Advice for the president-elect
I would like to offer my congratulations on the victory first. People have high hopes for the transition team to set the direction of the incoming administration. Of course, President-elect Park Geun-hye is the leader in charge of state administration, but those who have worked for the election victory will be contemplating the path of the next five years. I would like to give a few words of advice on what the committee should take into consideration and how important your roles are.
The president-elect emphasized her ability to overcome a crisis throughout the campaign. I agree with the diagnosis of the crisis, but I am not so sure if she has a clear picture of how to get through it. It is important to establish clear priorities on resolving the crises.
We need to pay closest attention to the crisis of peace. Once a war breaks out, all the values that the Park administration considers as goals - such as happiness, growth, welfare and integration - will collapse at once. The Korean Peninsula is under a constant threat of a war, but simply stressing “rigorous security” cannot be a solution. Powerful military deterrence and the Korea-U.S. alliance may be able to control temporary peace but cannot bring permanent and stable peace. Now is the time for the efforts to “make” peace for which we are so desperate.
The administration will have to promptly operate the “Korean Peninsula trust process,” one of the president-elect’s campaign promises. I hope Park does not get bound by conditions. She should earn trust through talks first. From the point of Pyongyang, the president-elect is a more charming partner than anyone. Push for humanitarian assistance, economic cooperation and drastic civilian exchanges, including an unconditional resumption of the Mount Kumgang tourism. If Park Geun-hye wants to be remembered as a president of peace, perseverance and consistency undeterred by circumstances and domestic politics are crucial.
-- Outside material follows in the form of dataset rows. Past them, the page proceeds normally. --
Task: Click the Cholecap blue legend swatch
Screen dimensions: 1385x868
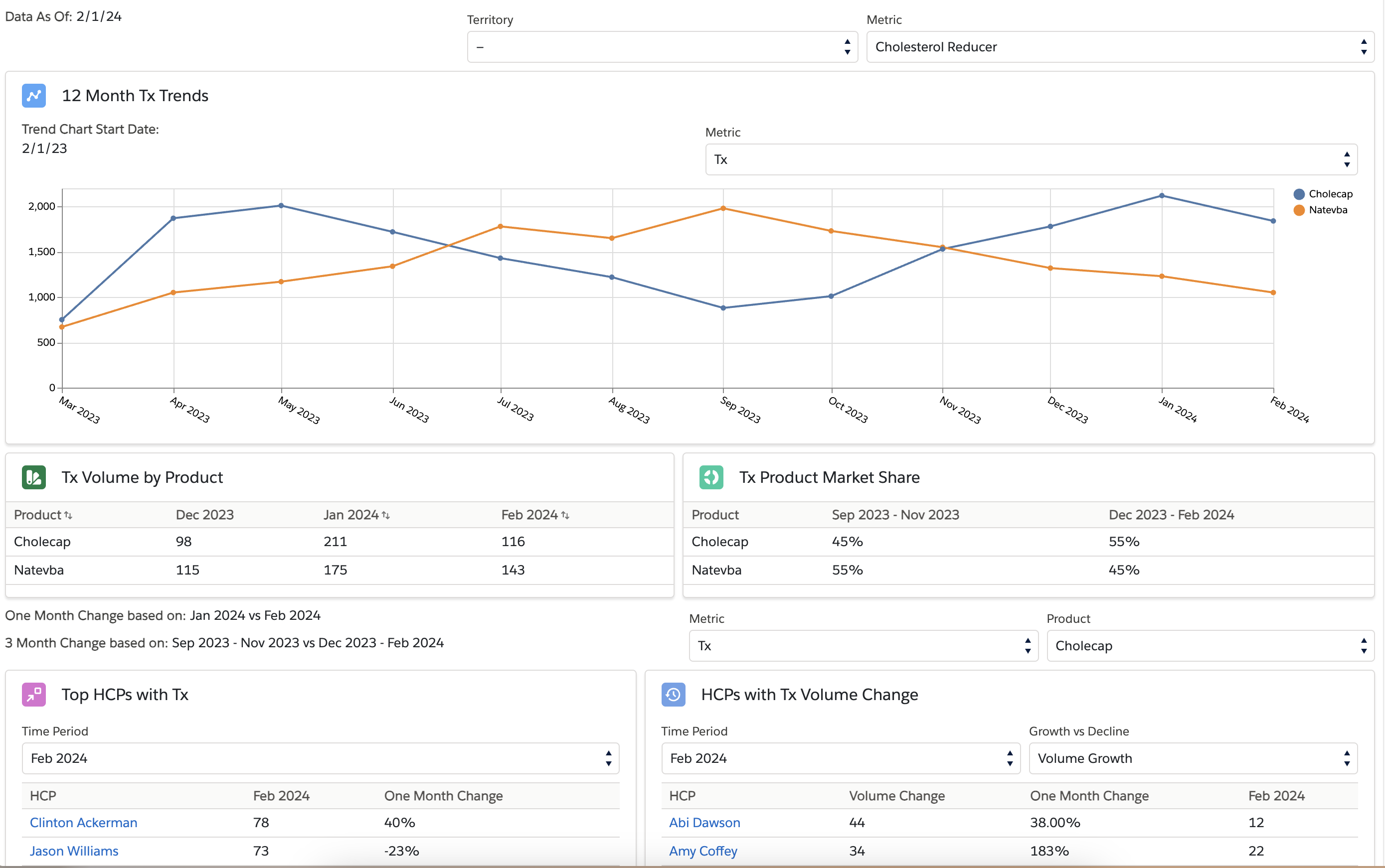Action: click(x=1299, y=194)
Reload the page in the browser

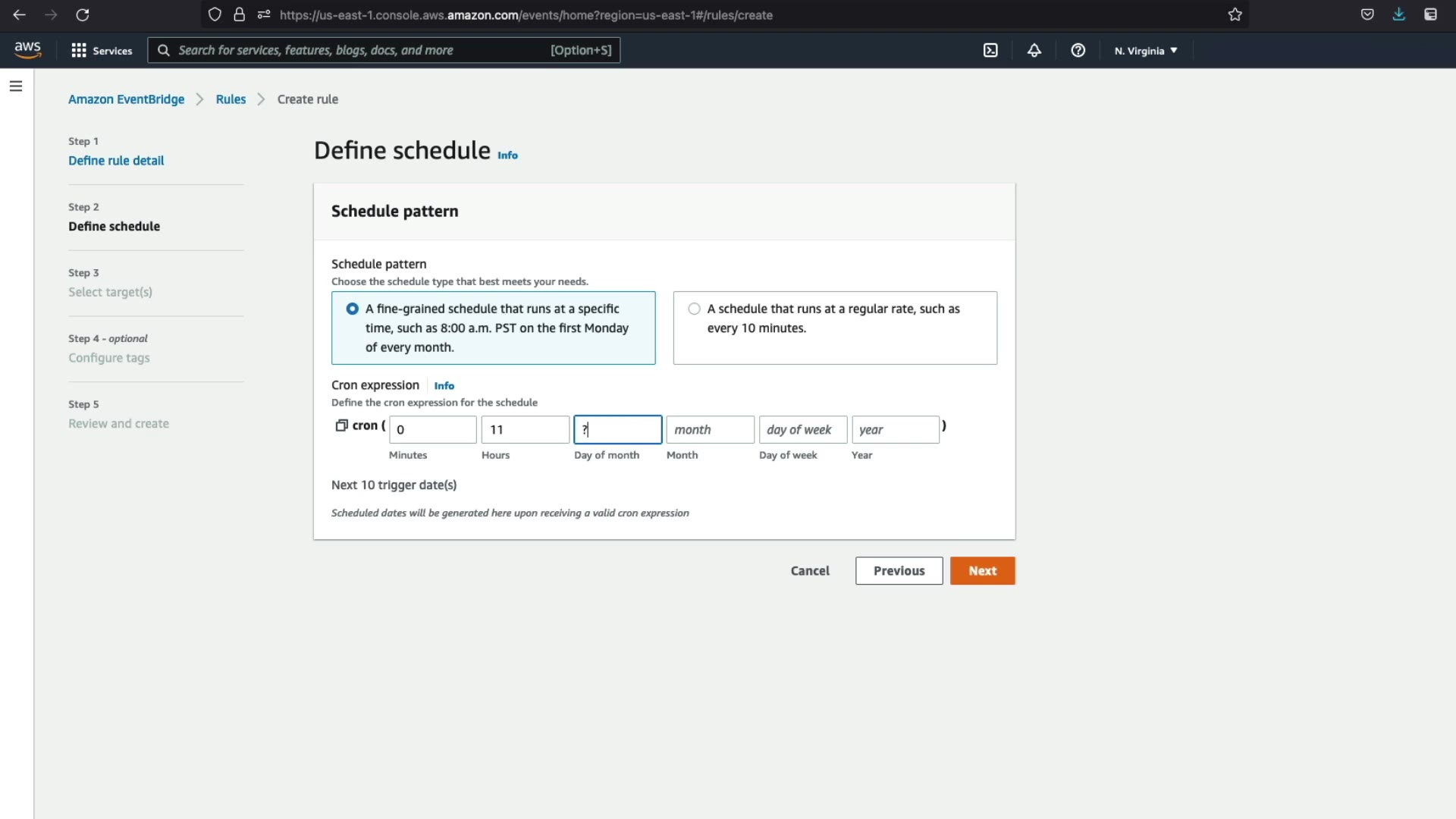83,14
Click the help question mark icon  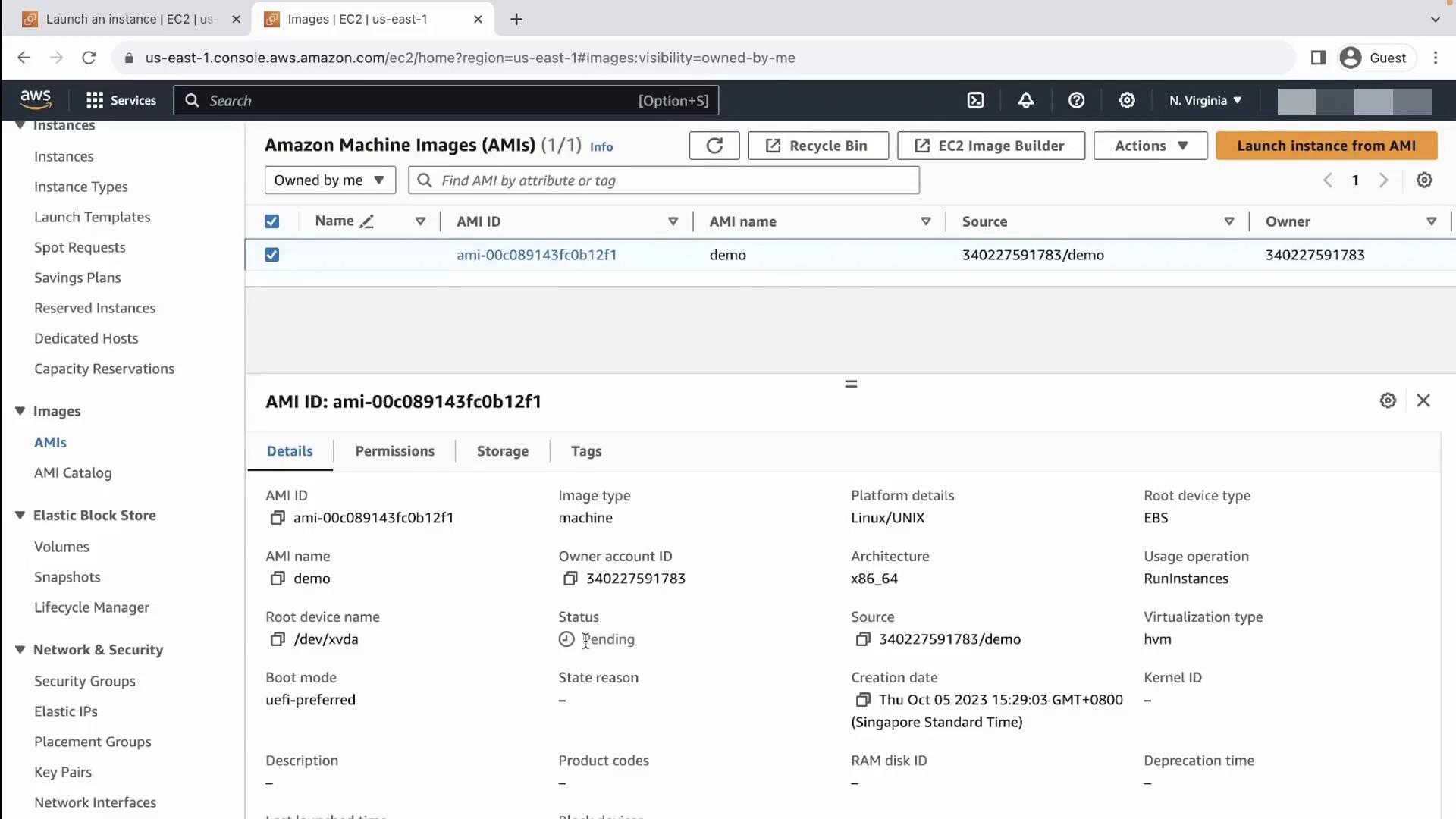pyautogui.click(x=1076, y=100)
The crisis of “accumulation and distribution” is also serious. The president-elect has chosen “stabilization of the livelihood of the public” as a keyword. The vision of accomplishing growth and welfare at the same time and bringing back the legend of “Let’s Live Rich” once again through a creative economy and economic democratization sounds wonderful. However, Park’s aides need to be more modest and realistic as they assist the president on the frontline of economic policy. They should frankly state that a rough journey awaits us rather than offering false rosy predictions.
The prolonged economic slump of the developed world, including the United States and the European Union, is a given fact, and the prospect for the Brics bloc does not seem promising. There are forecasts that it will not be easy to achieve 3 percent annual growth during the next administration.
It would also be hard to boost domestic consumption from the trap of economic polarization. The distribution problem is more serious. Adding more jobs is not an easy task, and welfare promises without tax increases are empty. Without bold promotion of economic democratization, can the administration still accomplish the “restoration of the middle class”? It is their job to have the president-elect calmly study the economic reality.
The “crisis of integration” has become a chronic illness of Korean society, and the president-elect has declared she would become a president who can accomplish grand integration. However, there is no need to get overly obsessed with “fairness” for integration. The president should select and promote the most competent and agreeable people for governmental positions.
The problem is the political rhetoric of giving personal favors to supporters and punishing the opponents. The 48 percent of the people who did not vote for Park must not be excluded just because they have different values and interests. Communication with them is crucial. It is the first step toward integration. The transition committee members should also keep in mind the fact that they are the only ones who can detect and purge those who are eyeing personal interests by encouraging hatred in the name of the president.
Lastly, the committee should pay attention to the “crisis of legitimacy.” The preceding presidents could not be saved from the curse toward the end of the presidential term. The committee must listen to the voices of the people until the last day if it wants to restore the fallen authority of the president and end the vicious cycle of a legitimacy crisis.
Moreover, it is also the committee’s job to check the abuse of power and corruption by the powerful figures of the administration as well as the family and friends of the president. It should help the president visit the fields of social discord such as irregular employment, fired workers and journalists and the Gangjeong Naval Base issue and resolve the problems with “motherly leadership.” The committee’s frank and straight counsel is the key to making the president-elect a successful leader with common sense and reasoning.
Translation by the Korea JoongAng Daily staff.
* The author is a political science professor at Yonsei University.